Generally speaking i agree that we need better control over titles and competence but youtube is still an incredibly massive engineering achievement as a platform, has been extremely reliable all things considered, and it's been mostly built by people without those certifications or regulations.
> This is a prime example of why programmers are not seriously considered engineers.
The civil engineer who builds a great suspension bridge probably looks down on the one who builds a bridge over a irrigation ditch in a rural county using a big metal pipe covered with dirt.
Much like you may look down on train builders who make the novelty trains for kids parks.
Software engineering happens to be useful everywhere and most stuff in life is low stakes and the economics do not exist to make it perfect.
However, in aerospace, banking, and other high stakes industries software engineering projects are met with the rigor that is called for.
Software should always be treated as the artisanal, crafts-person like work that it is. There is far more subjectivity and design/aesthetics (not relating to GUI, etc) in the design of software than most will admit.
Less so in those that actually have any barrier for entry, you do need an actual degree to be an engineer, an MD to be a doctor, a forklift cert to operate them in a warehouse, while anyone without any certification can write software.
If we're going to gatekeep the word "engineer", you're not in the most defensible position as a train designer. If you want to go back to the original definition, engineers were soldiers specialized in siege warfare, which has nothing to do with designing trains. Alternately, "engineer" can be broad enough to include someone driving a train, which presumably required some understanding of how the locomotive worked but was more of what we'd call a skilled technician.
> This is a prime example of why programmers are not seriously considered engineers.
The problem isn't the programmers ffs. In your industry, if your superior orders you (or creates the incentive) to hide bad stuff under the rug, you have the ability to push back, at least to some degree.
Programmers? We don't have that. Maybe the few of us who actually work on security critical stuff, but some generic AI BS? No chance. You're being treated as a cog.
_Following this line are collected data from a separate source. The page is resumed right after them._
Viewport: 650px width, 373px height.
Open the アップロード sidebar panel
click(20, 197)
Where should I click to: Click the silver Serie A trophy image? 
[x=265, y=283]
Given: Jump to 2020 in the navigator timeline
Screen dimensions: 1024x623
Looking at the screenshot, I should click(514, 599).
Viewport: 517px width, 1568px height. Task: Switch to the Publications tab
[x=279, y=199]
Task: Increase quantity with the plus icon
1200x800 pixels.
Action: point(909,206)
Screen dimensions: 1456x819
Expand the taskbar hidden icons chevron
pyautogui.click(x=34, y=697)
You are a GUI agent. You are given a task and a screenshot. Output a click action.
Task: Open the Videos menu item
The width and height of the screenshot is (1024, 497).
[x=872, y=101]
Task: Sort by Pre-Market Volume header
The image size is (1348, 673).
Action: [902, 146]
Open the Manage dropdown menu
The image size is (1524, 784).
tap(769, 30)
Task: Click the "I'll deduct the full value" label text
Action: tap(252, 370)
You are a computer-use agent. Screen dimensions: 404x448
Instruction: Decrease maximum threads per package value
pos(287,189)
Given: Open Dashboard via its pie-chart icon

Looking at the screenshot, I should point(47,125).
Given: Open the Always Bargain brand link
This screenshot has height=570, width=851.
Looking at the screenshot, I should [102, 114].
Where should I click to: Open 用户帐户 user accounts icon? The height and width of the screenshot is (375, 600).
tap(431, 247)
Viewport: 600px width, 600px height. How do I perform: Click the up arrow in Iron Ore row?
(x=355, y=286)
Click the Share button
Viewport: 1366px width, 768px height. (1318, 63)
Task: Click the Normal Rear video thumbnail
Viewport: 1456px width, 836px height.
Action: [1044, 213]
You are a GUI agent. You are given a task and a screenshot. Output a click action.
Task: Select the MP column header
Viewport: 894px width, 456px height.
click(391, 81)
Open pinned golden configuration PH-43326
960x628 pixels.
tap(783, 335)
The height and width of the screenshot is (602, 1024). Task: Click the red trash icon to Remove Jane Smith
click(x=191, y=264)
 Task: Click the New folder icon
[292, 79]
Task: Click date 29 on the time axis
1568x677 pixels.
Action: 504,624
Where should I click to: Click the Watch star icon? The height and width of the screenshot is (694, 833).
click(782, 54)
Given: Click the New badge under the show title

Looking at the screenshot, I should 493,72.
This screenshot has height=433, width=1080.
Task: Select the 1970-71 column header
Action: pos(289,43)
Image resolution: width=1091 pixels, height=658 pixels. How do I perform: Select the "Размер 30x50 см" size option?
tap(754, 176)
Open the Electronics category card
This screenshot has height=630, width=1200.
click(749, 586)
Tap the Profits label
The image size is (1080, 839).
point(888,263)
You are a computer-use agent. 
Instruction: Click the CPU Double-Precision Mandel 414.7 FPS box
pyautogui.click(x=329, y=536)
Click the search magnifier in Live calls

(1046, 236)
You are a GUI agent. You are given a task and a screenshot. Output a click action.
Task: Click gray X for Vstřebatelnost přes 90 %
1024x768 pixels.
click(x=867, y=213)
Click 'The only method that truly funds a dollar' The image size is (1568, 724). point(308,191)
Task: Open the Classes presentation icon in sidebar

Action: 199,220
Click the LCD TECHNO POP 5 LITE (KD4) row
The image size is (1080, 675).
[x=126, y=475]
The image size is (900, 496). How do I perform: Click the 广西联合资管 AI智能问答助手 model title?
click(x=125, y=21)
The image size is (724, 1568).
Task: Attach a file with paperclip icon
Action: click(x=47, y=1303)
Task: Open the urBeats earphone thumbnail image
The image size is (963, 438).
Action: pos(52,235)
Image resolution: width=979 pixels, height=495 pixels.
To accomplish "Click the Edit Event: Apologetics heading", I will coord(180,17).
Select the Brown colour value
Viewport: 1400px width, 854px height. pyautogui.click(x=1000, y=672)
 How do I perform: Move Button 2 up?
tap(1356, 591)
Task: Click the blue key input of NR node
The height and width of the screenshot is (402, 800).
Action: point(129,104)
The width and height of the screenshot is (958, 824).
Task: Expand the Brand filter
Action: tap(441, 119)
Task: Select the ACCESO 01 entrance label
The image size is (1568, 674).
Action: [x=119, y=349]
All sorts of employees are treated as disposable. The issue is absolutely that software engineers have no culture of responsibility or safety and no professional licensing group to enforce it for them.
The professional licensing group is what creates the culture of responsibility. Most developers would be happy to have that as it would limit supply and increase wages considerably.
> no culture of responsibility or safety and no professional licensing group to enforce it for them.
Naturopaths and chiropractors are licensed to do various things too, physicians, etc.. a license does not imply that there would otherwise exist a culture of responsibility, foundation in evidence or anything of the sort. It's an incentive structure and regulatory practice. One may even keep their license while being a monster and abusing other incentive structures that don't have a bearing on that license.
Software engineers are not typically licensed as engineers, that's all one can say without dipping into prejudice.
I'm working on automotive safety-critical security-critical stuff. There is structure and bureaucracy around this stuff.
For example, a project gets a safety managers assigned who has to sign off the release. Project management is explicitly not superior to this safety manager. In most cases these safety managers are just there review stuff according to some process guidelines. If there is pressure (project is late, etc), there are more senior safety managers to call in and they will usually make more nuanced safety arguments (in this specific case, violate this guideline, but at least do X as mitigation).
In the end there is bureaucracy. Things need to be signed and archived for potential law suits. Not having archived things will be even worse in the law suits.
The upside: As a programmer, you don't need to argue that you need some time for unit testing.
The downside: 100% test coverage is mandatory and it really gets enforced.
I remember hearing this perspective when I first started in the software industry, and I agreed with it for quite some time. But frankly, we’ve never been further from it.
Last year alone, 40 people died in Spain in a train derailment. In total, how many people have died over the last 100 years because of something a software engineer did?
ETA: Admittedly the above is getting off-topic from YouTube, but I can easily imagine a scenario where an instructional video was deleted due to a spurious copyright strike or some other stupidity.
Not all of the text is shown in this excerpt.